**WHAT YOU HAVE TO DO**
Pick up the guide on reading a book in a few hours and continue it from its last sentence.

**TEXT SEGMENT**
++++++++++

It’s fun to read for pleasure but sometimes you don’t have the ability to choose how much time you get to read a book. If you need to read a book and only have 2 or 3 hours to do so, you can still get through it with some good preparation ahead of time. As you’ll see, preparing to read quickly is just as important as reading itself.
Part 1 Part 1 of 3:Previewing the Text
Look at the text ahead of time. First, look at the table of contents. Take note of how many chapters or sections there are and how many pages are in each. Flip through the book and take notes of charts, pictures, or subsections. Take a stab at what the book will cover ahead of time, this will assist with “active reading” later.
Calculate how long you should spend on each section. For example, If there are fifteen chapters and you have three hours, you should divide 180 (60 minutes x 3) by fifteen. In this example, each chapter will take, on average, 12 minutes. Whatever the amount of time you calculate, this is not a hard and fast time, it is just a tool to help you keep track of your time and progress. You need to factor in times for breaks and also understand that some chapters will take longer amount of time and some will take a shorter amount of time to complete.

++++++++++

**Stored data**
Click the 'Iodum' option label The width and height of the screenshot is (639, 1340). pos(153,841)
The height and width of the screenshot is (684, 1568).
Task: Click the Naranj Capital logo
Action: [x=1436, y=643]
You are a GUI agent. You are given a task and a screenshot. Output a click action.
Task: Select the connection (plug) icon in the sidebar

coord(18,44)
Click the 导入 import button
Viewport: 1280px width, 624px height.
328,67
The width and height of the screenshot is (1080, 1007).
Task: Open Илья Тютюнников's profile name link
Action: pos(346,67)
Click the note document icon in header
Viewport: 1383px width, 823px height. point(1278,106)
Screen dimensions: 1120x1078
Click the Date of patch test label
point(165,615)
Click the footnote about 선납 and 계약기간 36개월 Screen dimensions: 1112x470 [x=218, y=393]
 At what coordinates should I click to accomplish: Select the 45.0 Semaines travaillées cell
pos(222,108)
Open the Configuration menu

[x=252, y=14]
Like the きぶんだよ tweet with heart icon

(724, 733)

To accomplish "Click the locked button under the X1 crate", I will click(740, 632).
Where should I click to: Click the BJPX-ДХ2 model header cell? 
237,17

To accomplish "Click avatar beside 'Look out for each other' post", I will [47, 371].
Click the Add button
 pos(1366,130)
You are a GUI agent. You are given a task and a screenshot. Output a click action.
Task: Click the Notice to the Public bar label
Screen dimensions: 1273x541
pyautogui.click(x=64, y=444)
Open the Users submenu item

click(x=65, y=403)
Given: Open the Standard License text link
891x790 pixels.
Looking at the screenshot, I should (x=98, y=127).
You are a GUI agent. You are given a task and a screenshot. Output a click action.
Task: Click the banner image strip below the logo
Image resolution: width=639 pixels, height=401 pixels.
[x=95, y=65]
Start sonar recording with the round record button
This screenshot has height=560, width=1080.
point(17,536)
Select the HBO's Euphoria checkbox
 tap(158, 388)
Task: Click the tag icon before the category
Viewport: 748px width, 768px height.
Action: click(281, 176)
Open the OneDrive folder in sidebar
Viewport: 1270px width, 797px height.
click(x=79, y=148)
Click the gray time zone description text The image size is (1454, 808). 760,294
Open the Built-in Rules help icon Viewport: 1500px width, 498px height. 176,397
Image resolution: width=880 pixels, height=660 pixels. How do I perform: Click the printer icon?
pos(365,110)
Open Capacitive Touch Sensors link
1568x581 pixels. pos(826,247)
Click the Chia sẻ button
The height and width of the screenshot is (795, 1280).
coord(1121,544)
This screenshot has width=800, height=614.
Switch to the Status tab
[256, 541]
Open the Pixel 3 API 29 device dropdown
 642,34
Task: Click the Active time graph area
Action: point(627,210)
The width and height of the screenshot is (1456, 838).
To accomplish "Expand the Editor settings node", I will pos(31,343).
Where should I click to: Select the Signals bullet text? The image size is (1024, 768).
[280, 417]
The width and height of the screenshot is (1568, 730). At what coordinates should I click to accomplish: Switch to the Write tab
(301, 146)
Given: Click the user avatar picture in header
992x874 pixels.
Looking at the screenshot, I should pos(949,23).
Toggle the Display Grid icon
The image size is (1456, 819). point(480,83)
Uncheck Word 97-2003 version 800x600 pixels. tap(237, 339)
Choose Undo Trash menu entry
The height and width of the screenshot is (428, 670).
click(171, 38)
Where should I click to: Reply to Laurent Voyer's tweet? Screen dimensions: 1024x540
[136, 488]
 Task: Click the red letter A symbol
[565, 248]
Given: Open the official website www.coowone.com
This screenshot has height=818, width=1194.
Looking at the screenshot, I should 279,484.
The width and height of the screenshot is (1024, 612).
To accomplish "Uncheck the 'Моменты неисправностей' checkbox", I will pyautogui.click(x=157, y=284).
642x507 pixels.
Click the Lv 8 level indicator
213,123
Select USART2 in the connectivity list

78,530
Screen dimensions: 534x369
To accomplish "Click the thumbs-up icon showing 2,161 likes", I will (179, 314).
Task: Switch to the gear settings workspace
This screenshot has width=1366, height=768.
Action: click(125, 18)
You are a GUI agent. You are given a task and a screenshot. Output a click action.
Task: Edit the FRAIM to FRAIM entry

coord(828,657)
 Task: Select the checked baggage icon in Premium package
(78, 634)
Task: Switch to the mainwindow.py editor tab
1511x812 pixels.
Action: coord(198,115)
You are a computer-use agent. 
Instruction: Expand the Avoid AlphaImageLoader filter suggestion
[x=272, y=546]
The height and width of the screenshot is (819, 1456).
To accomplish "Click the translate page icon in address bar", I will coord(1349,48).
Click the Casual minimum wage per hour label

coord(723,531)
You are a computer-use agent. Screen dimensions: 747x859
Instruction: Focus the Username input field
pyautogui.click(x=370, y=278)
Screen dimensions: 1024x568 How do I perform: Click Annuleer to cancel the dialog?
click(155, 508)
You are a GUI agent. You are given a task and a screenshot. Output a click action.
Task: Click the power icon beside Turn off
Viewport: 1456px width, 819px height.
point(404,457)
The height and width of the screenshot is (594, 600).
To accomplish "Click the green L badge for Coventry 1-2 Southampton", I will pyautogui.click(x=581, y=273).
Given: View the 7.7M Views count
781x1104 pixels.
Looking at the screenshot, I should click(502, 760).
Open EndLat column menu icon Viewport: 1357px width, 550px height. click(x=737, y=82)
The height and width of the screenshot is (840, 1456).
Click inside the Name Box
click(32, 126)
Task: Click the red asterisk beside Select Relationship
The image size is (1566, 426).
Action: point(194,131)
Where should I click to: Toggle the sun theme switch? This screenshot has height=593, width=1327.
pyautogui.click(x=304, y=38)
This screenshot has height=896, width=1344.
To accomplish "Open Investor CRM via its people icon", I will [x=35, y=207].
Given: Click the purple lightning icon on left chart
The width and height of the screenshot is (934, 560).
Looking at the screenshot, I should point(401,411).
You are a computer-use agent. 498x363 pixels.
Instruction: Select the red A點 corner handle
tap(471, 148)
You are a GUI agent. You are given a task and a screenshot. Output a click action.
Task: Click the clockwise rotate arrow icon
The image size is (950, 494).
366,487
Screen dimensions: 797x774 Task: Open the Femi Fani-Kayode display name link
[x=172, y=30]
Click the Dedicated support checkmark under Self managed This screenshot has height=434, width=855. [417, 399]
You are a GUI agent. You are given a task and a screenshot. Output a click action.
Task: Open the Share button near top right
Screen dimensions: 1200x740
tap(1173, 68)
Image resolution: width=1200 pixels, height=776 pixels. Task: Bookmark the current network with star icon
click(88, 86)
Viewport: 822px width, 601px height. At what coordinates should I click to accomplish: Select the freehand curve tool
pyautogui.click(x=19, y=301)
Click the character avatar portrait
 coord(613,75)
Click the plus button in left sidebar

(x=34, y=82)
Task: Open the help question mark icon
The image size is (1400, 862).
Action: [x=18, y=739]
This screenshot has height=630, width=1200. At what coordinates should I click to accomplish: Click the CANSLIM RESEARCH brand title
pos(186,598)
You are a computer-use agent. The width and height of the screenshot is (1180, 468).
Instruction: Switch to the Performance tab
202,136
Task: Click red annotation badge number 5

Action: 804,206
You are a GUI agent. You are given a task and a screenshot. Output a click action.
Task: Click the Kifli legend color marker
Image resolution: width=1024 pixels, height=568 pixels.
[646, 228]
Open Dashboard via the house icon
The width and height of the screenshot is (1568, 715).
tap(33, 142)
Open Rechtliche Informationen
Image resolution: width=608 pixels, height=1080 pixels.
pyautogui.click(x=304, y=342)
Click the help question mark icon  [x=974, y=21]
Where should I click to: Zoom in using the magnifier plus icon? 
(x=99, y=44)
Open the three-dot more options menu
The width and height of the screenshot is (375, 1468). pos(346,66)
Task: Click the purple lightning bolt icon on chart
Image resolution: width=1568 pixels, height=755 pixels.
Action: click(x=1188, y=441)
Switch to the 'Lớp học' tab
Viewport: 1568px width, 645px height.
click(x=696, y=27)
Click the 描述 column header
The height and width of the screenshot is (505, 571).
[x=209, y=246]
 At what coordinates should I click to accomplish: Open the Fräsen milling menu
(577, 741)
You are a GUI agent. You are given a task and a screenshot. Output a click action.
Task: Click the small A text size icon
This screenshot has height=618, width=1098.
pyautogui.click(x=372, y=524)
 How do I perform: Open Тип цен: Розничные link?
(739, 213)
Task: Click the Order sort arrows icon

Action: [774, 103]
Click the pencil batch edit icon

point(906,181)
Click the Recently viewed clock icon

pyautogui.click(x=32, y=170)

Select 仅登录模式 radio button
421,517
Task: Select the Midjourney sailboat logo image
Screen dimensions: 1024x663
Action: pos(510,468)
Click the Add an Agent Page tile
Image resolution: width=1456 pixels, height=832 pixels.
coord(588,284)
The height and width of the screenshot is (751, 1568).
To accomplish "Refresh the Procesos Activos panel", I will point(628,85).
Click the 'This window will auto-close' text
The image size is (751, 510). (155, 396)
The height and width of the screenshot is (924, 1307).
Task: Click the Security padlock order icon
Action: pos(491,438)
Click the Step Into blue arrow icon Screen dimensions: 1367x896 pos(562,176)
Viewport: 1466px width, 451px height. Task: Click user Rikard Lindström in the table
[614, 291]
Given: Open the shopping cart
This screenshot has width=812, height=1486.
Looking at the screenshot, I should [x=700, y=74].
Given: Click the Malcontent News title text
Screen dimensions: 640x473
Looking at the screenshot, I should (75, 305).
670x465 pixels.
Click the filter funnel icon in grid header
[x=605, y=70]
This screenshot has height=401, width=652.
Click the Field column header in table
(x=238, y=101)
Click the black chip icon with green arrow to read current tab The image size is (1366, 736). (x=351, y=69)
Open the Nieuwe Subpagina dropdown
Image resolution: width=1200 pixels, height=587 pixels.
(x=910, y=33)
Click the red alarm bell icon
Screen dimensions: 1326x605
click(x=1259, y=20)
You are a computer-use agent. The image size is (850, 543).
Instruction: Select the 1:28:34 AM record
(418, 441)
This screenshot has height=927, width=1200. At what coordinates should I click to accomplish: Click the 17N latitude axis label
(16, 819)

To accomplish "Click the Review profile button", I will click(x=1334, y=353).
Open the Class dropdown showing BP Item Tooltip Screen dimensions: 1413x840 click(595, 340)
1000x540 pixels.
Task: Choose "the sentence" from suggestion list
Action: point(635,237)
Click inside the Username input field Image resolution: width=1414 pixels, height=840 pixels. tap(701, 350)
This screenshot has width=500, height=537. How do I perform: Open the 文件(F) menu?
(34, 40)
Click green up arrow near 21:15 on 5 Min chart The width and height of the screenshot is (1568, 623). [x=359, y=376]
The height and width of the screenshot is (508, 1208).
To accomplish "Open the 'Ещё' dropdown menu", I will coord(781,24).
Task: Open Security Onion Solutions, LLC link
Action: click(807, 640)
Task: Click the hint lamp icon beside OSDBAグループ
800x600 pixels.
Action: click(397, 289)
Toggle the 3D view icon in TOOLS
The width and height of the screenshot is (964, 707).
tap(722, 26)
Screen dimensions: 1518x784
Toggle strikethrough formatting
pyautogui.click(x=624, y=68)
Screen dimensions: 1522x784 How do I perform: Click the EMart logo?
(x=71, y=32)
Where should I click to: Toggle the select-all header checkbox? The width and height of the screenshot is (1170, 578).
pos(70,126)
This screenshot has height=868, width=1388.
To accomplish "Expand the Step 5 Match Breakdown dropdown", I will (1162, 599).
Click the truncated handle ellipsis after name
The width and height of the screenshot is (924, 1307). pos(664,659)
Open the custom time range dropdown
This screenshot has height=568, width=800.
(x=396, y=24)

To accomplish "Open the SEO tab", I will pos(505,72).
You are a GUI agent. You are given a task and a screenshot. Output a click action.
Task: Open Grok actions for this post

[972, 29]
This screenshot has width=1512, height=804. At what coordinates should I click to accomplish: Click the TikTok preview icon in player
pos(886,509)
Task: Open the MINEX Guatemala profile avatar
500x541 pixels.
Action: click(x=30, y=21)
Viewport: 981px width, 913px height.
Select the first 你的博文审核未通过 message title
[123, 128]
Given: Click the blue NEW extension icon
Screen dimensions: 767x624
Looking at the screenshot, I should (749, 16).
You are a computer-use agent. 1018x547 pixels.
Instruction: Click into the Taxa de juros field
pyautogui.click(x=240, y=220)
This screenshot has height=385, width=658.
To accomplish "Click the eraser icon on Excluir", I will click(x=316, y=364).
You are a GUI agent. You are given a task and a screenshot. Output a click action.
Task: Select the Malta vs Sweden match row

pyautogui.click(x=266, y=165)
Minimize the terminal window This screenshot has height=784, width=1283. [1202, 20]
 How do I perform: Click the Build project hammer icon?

++++++++++

**OUTPUT FOR THIS EXERCISE**
Review what your goals are. Knowing your goals will help you pay attention to the right things and not waste time on irrelevant aspects of the book. Are you going to be quizzed on the material? Are you trying to learn a specific skill from the pages? Are you supposed to be paying attention to certain aspects of the book (a character, the way the author uses language, etc.)? Knowing exactly what you need to get out of the reading will help you focus on what’s important and not waste time reading and retaining something immaterial to your goal.
Part 2 Part 2 of 3:Reading Faster
Use a guide or pointer. Whether you use your finger, a piece of a paper, a bookmark, or a pen, a pointer will help guide how much you read. Hold it up to the word or line of text and move it as you complete reading. Sometimes you will want to read faster, sometimes you will want to read slower. The more you use it, the more it will guide how quickly you can read.
Be an active reader. Don’t wait for the story to come to you. Anticipate what is going to happen and what you need to retain, and look for those, whether they are facts, plot points, or important themes.
Scan for important words. Instead of reading every sentence, let your eyes grab onto the major words. After time you will find that you can take in the bigger meaning of the paragraph with just these few words. You can always quickly rescan if you want to retain more information.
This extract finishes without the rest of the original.